As discussed in the Autoimmune Protocol (AIP) diet, nutrition is only one piece of the puzzle. Still, choosing foods that support immune balance may help reduce inflammatory burden over time. Below are key categories of foods commonly included in inflammation-conscious eating patterns.
Omega-3 Fatty Acids
Omega-3 fatty acids are among the most well-studied nutrients associated with inflammation regulation.
They are found naturally in fatty fish such as salmon, herring, mackerel, sardines, tuna, striped bass, and anchovies. These can be consumed through whole foods or, when appropriate, through fish oil supplements.
Pearl: Some fish oil supplements are marketed as premium or superior at a high cost. A reliable brand with clearly listed ingredients and reasonable capsule size is often sufficient. Comparing labels matters more than price.
For vegetarians and vegans, plant-based omega-3s are also available. Nuts and seeds are common dietary sources that can contribute to overall intake.
Vitamin C and Other Antioxidants
Vitamin C is a powerful antioxidant. Antioxidants help address cellular stress that can contribute to inflammatory processes.
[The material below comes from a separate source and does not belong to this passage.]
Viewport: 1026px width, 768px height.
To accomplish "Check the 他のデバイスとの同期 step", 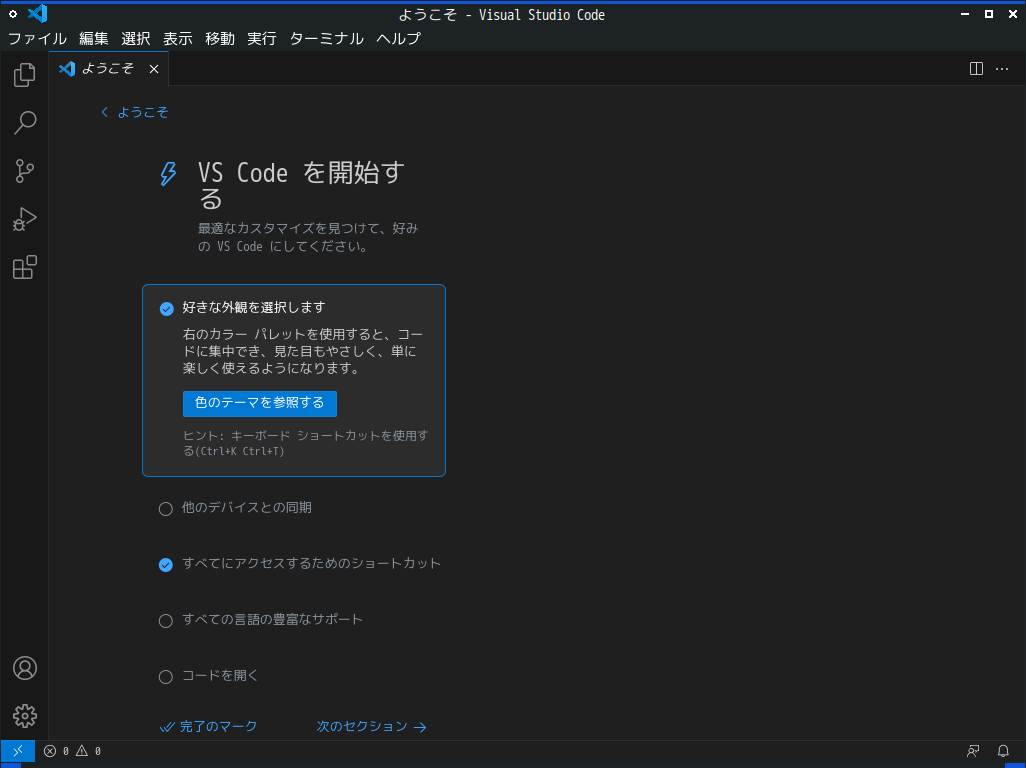I will point(166,508).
Vitamin C is abundant in fruits and vegetables, including oranges, tangerines, and bell peppers. Other antioxidant-rich foods include blueberries and açaí berries.
Antioxidants work by helping neutralize oxidative stress, which is one of several pathways involved in inflammation.
Polyphenols
Polyphenols are naturally occurring compounds found in many plant-based foods. They are one reason dietary patterns like the Mediterranean diet emphasize colorful fruits and vegetables, whole grains, and olive oil.
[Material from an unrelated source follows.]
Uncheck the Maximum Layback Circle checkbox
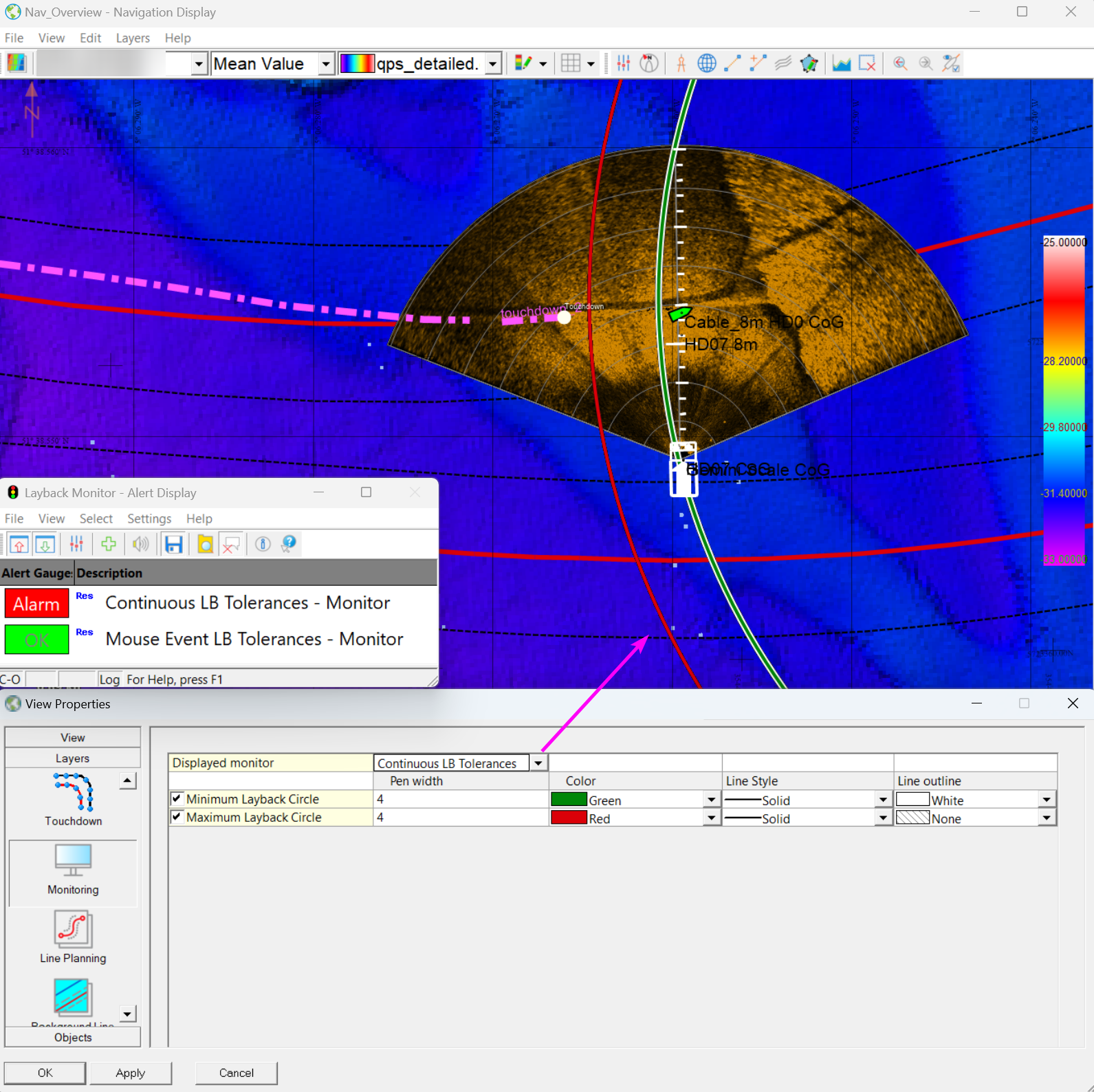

Foods and beverages rich in polyphenols include coffee, tea, dark chocolate, olive oil, and a wide variety of fruits and vegetables. These compounds are associated with protective effects that support inflammation regulation and overall metabolic health.
Gut-Healthy Foods and the Microbiome
The gut microbiome plays a significant role in immune function. In fact, approximately 80 percent of the immune system is associated with the gastrointestinal tract.
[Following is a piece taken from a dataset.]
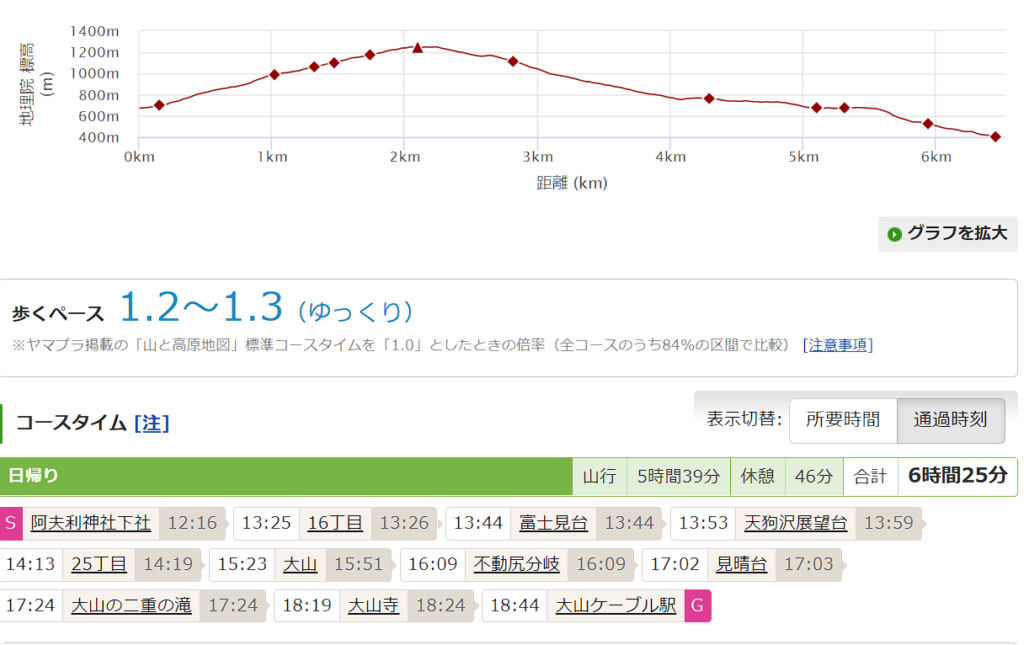1024x645 pixels.
Task: Switch display to 所要時間
Action: coord(842,420)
Supporting a healthy balance of beneficial gut bacteria may help keep inflammation in check. This is often done through a combination of probiotics and prebiotics.
Probiotics are live microorganisms found in fermented foods such as kombucha, kefir, and kimchi. Not all fermented foods contain live probiotics, so it is important to check labels. Yogurt and cottage cheese, for example, should list live active cultures on the packaging.
Pearl: If choosing a probiotic supplement, refrigerated options often contain more stable live cultures.
Prebiotics are types of dietary fiber that nourish beneficial gut bacteria. Foods rich in inulin, such as asparagus, bananas, chicory, and Jerusalem artichokes, help support a healthy and diverse microbiome.
Putting It All Together
Among well-known dietary patterns, the Mediterranean diet is often considered one of the most supportive for managing inflammation. It naturally emphasizes omega-3 fatty acids, antioxidant-rich fruits and vegetables, polyphenols, fiber-rich foods, and healthy fats like olive oil.
While no diet can replace medical care or serve as a cure for inflammatory conditions, thoughtful food choices may complement overall health strategies and support long-term well-being.